In response to  issue 9  and  issue 269 , this page outlines the rules and procedures by which we determine that one key duplicates another. Determining duplicate keys is not a trivial task past identifying the simplest, most obvious cases. It is primarily all the subtleties needed to address issues of uniqueness which merit putting the rules in writing.

We begin with some terminology which, as far as I can see, is not standardized anywhere else. This is important because whether or not a key is a "dupe" (duplicate) can depend on some very fine details that need equally fine terminology.

Then, we will go case-by-case from simplest to most subtle and outline when and why one key dupes another.

Terminology

The following terms are somewhat my own creation; they may not be the best at this point, but their purpose is more clarification than technical acuity. These terms are not consistently used in the relevant modules (DuplicateKeyChecker.pm, TableParser.pm, etc.).

Class

Key classes: primary, foreign, unique, ordinary

In developing a systematic approach to comparing sets of keys I found that it was helpful to classify the keys as either primary, foreign, unique or ordinary (ordinary can mean "not unique and not foreign"). The primary class only ever has one key, the PRIMARY KEY. The unique and ordinary classes have many keys. These classifications make comparison easier because, when a dupe is found, we prefer the key in one class and consider the key in the other class the duplicate. Which class is preferred and which is removable depends--we'll see this later.
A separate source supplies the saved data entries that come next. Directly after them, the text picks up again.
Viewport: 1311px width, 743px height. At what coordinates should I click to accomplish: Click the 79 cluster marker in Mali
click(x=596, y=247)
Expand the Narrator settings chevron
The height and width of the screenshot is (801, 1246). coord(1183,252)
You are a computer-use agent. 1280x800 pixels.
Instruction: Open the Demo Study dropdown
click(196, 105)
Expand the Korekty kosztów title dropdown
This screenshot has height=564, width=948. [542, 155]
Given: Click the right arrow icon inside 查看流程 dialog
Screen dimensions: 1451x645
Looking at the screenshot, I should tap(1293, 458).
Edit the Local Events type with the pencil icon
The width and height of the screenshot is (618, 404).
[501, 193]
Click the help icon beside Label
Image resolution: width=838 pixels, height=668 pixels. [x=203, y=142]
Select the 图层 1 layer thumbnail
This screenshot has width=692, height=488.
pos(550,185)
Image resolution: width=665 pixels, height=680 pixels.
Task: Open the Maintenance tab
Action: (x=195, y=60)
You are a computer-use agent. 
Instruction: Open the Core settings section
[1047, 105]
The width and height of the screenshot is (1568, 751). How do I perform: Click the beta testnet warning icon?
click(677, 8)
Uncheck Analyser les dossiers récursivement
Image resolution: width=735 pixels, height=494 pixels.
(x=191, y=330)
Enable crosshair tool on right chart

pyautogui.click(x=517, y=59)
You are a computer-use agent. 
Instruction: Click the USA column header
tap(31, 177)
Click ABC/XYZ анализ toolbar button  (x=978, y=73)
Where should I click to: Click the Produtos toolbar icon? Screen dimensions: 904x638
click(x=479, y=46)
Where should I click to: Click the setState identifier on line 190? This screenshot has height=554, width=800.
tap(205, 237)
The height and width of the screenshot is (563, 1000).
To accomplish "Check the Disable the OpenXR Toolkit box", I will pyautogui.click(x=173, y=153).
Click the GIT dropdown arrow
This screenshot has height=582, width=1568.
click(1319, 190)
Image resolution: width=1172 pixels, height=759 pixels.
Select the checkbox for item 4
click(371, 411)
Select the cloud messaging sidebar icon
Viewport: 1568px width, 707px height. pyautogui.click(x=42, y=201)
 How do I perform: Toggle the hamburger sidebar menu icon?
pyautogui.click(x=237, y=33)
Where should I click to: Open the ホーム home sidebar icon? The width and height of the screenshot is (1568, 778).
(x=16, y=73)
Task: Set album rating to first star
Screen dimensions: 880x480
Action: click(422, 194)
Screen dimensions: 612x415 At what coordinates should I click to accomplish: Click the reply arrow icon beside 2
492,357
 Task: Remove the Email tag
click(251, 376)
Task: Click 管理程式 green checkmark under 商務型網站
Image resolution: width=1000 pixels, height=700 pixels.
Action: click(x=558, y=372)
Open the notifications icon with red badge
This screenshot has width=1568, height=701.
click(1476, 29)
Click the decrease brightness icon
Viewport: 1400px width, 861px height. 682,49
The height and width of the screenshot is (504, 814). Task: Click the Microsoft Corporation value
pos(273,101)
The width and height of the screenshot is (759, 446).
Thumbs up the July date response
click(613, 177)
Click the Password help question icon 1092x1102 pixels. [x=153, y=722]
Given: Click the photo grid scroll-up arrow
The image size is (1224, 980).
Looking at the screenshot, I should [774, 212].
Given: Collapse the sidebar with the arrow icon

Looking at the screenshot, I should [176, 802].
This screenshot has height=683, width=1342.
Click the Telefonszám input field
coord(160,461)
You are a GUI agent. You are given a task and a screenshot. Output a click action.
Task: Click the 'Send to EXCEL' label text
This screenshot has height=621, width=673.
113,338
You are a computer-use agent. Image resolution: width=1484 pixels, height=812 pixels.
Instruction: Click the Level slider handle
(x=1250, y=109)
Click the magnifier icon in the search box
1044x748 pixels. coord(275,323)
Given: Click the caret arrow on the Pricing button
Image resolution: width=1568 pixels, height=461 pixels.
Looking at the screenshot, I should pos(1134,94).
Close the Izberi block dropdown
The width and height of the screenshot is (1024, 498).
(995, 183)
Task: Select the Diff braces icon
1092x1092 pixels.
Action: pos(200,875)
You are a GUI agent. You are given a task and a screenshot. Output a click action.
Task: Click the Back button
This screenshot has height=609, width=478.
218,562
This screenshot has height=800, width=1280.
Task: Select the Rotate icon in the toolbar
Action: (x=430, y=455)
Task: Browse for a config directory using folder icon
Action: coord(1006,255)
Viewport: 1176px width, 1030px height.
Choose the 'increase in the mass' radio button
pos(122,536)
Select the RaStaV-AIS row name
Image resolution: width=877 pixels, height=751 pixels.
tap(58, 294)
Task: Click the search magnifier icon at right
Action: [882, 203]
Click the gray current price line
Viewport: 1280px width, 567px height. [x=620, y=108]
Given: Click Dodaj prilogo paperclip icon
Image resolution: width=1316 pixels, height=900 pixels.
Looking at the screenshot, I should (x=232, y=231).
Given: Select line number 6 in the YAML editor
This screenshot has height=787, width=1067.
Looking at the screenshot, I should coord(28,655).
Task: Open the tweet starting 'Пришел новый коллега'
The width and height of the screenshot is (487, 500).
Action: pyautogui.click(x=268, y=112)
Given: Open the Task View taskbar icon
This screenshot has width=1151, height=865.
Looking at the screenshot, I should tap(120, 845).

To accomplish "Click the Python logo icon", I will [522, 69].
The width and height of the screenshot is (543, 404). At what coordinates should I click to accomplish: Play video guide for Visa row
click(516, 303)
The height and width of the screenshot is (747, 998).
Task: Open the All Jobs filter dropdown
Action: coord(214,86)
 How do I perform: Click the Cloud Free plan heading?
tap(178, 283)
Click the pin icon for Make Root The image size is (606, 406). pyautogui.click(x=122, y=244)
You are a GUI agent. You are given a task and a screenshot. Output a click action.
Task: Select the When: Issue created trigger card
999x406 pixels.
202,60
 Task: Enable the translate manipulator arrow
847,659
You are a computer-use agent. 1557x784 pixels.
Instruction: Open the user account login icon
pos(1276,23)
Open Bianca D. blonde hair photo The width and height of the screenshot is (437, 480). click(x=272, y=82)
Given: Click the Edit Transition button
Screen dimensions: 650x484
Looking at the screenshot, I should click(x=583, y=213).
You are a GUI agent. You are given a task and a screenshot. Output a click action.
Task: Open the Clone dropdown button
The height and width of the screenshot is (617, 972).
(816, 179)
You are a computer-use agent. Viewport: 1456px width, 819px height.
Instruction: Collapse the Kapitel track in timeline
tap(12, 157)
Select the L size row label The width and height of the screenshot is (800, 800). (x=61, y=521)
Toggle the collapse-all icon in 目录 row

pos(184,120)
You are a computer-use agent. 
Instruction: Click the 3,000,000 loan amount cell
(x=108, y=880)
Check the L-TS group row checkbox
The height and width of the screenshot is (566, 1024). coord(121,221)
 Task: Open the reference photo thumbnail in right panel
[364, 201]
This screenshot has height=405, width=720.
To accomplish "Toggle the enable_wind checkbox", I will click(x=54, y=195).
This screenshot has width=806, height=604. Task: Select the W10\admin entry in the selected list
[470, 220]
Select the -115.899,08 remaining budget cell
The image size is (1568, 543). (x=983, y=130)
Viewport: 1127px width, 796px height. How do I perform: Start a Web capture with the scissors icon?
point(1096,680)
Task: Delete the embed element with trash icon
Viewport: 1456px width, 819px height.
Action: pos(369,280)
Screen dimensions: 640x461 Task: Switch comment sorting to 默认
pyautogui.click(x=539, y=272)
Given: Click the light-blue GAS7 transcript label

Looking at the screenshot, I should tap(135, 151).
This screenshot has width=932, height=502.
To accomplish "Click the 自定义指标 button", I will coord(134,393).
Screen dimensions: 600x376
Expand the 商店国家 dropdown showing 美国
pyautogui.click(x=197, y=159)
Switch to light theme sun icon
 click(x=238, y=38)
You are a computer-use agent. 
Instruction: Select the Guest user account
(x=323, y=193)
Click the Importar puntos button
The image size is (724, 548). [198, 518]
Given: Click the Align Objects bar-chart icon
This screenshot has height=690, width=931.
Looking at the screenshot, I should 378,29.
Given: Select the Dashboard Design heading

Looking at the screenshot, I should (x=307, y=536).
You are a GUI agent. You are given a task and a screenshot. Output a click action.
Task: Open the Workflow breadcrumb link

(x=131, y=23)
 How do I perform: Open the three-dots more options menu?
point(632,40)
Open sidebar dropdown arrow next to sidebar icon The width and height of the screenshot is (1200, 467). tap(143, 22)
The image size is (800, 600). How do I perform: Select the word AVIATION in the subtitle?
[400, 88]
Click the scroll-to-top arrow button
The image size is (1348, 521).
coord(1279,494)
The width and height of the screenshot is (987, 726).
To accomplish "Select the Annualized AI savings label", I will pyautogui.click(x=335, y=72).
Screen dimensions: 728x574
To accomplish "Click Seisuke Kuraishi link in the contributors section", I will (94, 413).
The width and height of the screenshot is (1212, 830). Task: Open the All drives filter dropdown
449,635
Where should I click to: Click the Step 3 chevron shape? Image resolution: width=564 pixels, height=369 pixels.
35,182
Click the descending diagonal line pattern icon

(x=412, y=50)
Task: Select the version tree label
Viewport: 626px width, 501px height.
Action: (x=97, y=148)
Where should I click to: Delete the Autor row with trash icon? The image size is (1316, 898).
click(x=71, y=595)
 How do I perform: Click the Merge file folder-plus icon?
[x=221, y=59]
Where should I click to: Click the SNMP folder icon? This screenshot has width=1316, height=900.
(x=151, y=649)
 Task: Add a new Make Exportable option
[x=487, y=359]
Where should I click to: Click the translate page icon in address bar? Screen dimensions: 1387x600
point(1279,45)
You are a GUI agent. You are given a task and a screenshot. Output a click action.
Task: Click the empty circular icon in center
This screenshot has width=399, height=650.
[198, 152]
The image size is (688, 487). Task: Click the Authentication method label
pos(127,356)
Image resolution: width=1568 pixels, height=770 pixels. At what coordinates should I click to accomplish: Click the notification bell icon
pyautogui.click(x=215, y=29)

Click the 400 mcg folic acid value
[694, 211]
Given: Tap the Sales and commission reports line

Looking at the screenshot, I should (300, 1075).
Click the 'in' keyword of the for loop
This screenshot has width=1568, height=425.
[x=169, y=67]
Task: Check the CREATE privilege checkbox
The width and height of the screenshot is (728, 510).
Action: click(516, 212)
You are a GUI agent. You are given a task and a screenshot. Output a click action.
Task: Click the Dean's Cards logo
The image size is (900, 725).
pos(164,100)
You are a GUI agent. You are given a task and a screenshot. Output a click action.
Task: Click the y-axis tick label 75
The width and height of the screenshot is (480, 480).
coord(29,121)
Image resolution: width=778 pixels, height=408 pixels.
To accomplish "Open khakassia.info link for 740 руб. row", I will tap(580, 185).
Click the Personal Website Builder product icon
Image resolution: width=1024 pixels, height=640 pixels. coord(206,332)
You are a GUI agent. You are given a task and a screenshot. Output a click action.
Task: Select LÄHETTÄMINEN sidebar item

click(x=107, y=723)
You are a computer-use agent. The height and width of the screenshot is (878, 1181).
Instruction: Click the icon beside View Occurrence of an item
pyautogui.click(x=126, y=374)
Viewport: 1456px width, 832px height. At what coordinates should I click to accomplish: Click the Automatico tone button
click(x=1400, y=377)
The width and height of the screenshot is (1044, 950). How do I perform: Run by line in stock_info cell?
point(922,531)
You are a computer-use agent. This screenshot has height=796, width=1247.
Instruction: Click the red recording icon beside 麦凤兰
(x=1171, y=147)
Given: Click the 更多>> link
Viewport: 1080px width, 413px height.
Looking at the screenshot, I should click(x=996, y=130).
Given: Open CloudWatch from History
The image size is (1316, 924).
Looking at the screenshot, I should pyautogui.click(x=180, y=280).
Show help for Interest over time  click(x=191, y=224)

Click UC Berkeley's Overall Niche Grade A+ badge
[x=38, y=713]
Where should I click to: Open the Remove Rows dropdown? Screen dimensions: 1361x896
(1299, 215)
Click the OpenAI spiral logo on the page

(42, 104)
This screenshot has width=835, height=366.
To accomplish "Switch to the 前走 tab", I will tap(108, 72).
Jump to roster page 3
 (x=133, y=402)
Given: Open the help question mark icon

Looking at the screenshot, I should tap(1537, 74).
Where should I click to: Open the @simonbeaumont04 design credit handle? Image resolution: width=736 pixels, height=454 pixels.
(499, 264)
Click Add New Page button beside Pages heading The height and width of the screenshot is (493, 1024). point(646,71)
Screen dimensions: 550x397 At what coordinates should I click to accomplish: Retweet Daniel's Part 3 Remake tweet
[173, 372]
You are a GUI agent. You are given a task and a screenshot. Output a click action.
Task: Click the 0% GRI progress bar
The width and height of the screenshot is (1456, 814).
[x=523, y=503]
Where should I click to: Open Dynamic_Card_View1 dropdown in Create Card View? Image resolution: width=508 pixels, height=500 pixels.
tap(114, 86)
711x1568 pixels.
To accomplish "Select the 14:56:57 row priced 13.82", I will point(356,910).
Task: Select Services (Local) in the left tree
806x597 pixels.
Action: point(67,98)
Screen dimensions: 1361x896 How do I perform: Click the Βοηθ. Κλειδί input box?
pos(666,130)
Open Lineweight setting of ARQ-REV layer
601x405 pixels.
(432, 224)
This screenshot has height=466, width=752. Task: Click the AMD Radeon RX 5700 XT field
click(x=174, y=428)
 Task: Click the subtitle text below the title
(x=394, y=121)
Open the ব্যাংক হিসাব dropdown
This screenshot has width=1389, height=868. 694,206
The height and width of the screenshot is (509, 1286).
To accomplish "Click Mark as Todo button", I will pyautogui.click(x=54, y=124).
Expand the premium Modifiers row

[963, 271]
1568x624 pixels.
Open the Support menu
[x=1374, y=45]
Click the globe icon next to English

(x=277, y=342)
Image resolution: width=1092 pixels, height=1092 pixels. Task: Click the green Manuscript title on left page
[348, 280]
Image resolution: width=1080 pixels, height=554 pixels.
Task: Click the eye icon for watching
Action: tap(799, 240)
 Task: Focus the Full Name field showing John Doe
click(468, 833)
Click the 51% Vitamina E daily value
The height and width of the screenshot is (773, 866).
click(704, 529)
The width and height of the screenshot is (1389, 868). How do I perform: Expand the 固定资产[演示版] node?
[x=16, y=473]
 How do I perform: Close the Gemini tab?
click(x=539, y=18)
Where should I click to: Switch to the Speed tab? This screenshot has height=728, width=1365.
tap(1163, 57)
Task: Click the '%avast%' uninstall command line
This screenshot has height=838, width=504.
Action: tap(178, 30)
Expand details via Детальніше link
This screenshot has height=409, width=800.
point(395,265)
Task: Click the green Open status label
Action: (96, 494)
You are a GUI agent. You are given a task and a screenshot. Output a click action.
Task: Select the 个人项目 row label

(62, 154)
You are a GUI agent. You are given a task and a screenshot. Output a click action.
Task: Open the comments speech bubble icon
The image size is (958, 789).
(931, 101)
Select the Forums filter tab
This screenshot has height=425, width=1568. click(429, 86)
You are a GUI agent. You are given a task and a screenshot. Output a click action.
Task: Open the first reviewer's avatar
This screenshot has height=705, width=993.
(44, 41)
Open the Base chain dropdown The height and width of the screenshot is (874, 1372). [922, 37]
For example, when comparing the primary class to any other class, since the PRIMARY KEY is never removed, the key in the other class is always the duplicate.

A class can be compared to itself. For example, ordinary keys are compared to one another. In such cases, the preferred key is the one with the most cover (cover is term defined later).

Foreign keys are a special class. They are generally not compared with the other classes.

Structure

Key structures: btree, hash, spatial, fulltext

The structure of keys changes how we determine duplicates. Fulltext keys, for example, are order-independent (i.e., prefixes do not matter), but btree keys are not.

Cover

Covers simple means how many columns a key covers. The key (a, b, c) covers three columns.

Prefix

Prefix means the common left-most columns of two keys in order. Given keys (a, b) and (a, b, c), the first key is a prefix of the second. Being a prefix implies having less cover than the other key that it prefixes. (Neither key (a, b) nor (a, b) is a prefix; they are exact duplicates.)

The most basic type of duplicate key is a prefix in the same class. When comparing different key classes, the rules change.

One issue that we have not addressed yet is column prefixes, like a(23) for string columns.

Unique Constraint

Unique constraint applies more to sets of columns than individual columns. In simple cases like UNIQUE KEY (a), it is clear that column a is constrained to uniqueness. However, in cases like UNIQUE KEY (a, b), it is the ordered set a-b that constrained to uniqueness.

Determining Duplicate Keys

Unconstrain Redundantly Unique Keys

The first step in determining duplicates is the nontrivial task of unconstraining redundantly unique keys. This means determining which unique keys do not need to be unique and can therefore be considered members of the ordinary key class. We must first make clear the distinction between constraining a column verses a set to uniqueness.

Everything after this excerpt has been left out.